■ Saved entries ■
*** Begin section ***
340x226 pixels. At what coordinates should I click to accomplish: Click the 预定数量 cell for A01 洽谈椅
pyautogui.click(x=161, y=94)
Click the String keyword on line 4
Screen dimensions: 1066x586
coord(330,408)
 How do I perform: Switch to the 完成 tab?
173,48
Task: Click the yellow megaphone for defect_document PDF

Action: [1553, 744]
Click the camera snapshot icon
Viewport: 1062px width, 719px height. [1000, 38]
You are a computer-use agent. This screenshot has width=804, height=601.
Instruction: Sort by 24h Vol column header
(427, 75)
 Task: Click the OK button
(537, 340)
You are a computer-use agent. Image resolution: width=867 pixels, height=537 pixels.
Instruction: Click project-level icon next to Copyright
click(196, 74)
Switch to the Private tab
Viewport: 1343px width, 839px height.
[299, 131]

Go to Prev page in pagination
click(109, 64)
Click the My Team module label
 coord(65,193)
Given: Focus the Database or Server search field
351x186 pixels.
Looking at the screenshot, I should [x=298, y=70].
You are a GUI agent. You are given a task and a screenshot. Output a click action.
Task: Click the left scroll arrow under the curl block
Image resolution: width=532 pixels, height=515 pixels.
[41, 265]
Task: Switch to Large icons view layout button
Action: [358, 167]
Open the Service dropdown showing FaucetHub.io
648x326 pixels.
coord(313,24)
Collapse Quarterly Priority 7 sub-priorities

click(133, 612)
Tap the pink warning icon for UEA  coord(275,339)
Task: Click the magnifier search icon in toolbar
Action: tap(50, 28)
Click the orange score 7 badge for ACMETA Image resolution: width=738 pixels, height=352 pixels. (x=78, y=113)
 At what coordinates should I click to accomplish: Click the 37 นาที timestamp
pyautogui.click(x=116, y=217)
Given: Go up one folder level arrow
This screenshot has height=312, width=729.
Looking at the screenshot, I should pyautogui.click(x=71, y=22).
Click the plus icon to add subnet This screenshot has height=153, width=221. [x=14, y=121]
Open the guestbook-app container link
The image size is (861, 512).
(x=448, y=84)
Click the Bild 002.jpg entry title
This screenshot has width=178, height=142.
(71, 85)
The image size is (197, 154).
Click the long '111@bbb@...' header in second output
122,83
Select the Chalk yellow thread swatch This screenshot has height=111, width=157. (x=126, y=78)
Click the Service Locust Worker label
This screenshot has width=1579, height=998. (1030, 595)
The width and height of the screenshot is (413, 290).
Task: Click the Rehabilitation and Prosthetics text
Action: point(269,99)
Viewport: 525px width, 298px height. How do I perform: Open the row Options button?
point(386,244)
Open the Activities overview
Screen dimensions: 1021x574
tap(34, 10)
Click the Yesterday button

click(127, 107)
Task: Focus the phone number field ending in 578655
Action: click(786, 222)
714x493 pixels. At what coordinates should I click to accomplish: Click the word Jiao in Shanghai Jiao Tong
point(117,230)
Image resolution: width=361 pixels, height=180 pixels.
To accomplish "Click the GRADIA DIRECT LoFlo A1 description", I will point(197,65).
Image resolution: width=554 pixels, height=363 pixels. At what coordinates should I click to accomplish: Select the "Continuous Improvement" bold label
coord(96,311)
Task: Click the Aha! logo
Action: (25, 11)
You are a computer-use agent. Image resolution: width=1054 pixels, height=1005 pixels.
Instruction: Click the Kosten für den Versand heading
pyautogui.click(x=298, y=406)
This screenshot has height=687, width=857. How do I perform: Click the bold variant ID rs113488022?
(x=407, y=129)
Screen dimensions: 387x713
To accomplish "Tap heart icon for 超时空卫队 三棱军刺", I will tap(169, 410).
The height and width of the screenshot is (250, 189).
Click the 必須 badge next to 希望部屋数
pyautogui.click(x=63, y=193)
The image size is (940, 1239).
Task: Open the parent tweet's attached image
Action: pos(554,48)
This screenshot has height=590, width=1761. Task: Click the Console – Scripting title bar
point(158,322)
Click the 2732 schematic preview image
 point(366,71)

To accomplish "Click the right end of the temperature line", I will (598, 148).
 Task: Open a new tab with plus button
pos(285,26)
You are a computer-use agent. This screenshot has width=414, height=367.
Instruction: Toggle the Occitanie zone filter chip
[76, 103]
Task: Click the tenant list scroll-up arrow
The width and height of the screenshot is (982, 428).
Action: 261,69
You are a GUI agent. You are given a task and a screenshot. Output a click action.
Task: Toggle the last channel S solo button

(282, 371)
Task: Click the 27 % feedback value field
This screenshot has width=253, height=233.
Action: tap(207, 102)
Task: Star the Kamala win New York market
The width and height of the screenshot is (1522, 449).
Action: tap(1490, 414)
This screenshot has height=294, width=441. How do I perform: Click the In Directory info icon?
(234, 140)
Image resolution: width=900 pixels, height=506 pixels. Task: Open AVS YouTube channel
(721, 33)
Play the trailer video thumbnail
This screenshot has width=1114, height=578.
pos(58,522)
*** End section ***
■ Exercise prompt ■
The expected answer is every line in the data above that carries the string "will".

■ Response area ■
To accomplish "Click the GRADIA DIRECT LoFlo A1 description", I will point(197,65).
To accomplish "Tap heart icon for 超时空卫队 三棱军刺", I will tap(169, 410).
To accomplish "Click the right end of the temperature line", I will (598, 148).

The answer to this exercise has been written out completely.